- [What is expected]
Which of the lines below contain the string "height"? Gather each such line in full, treating uppercase and lowercase as different.

--- Begin Data to process ---

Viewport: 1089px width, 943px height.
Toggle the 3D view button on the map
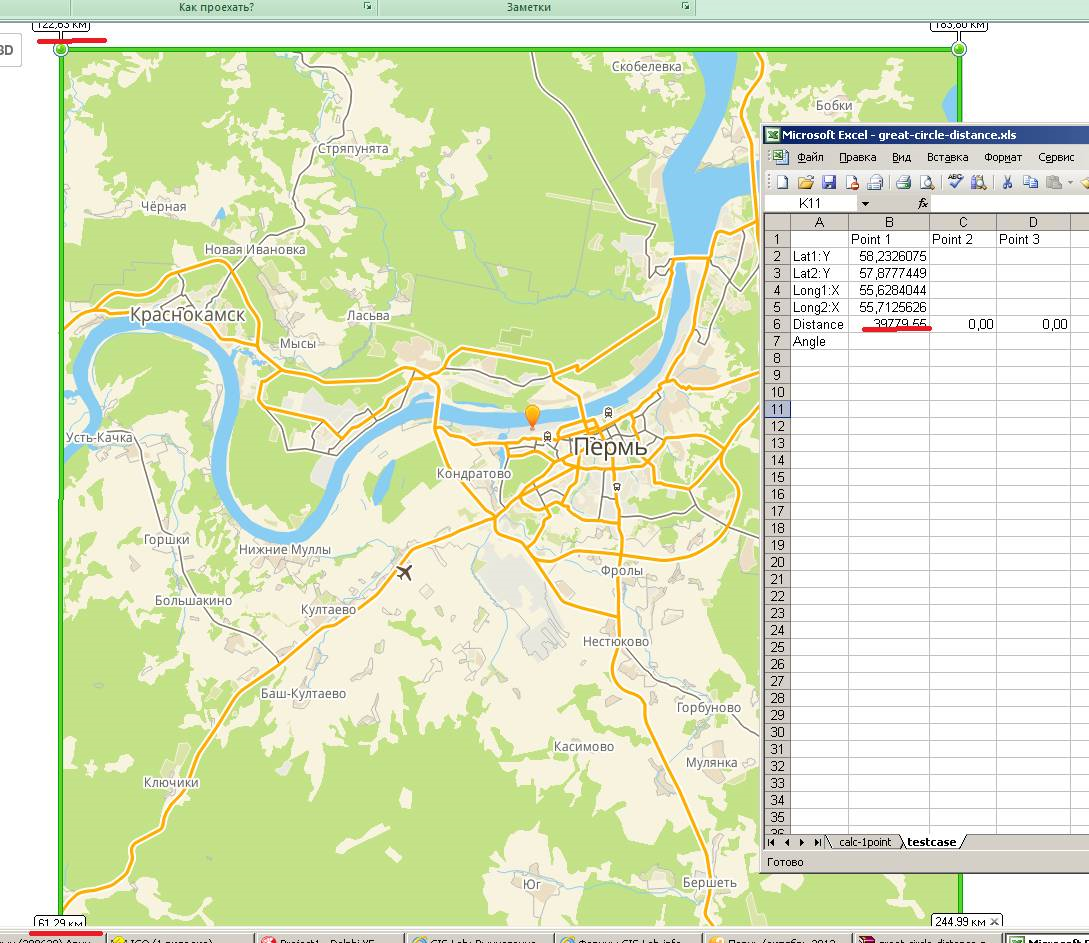[8, 51]
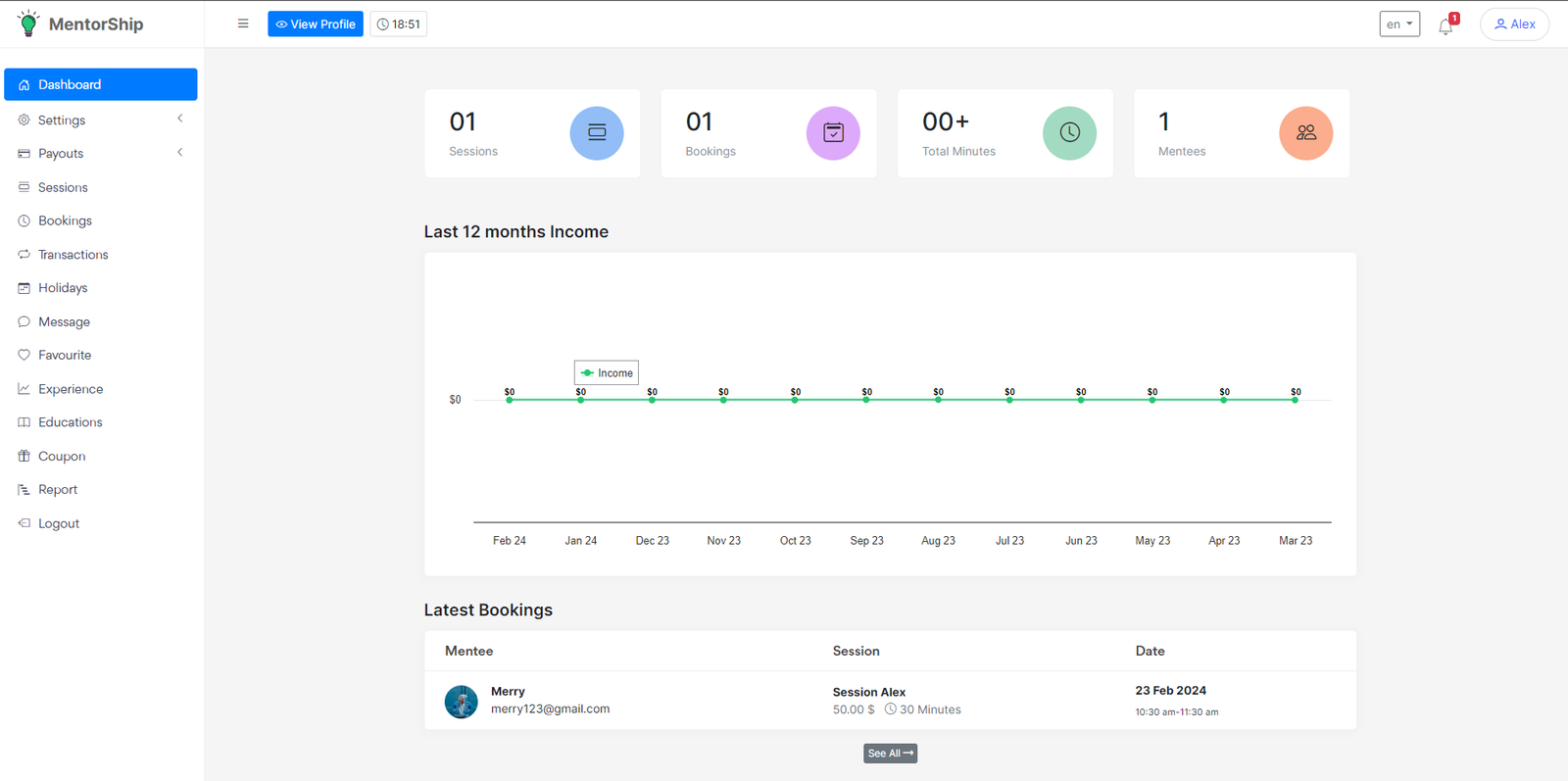Screen dimensions: 1568x781
Task: Expand the Settings submenu chevron
Action: coord(180,119)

--- End Data to process ---

- [Solution to this problem]
Viewport: 1089px width, 943px height.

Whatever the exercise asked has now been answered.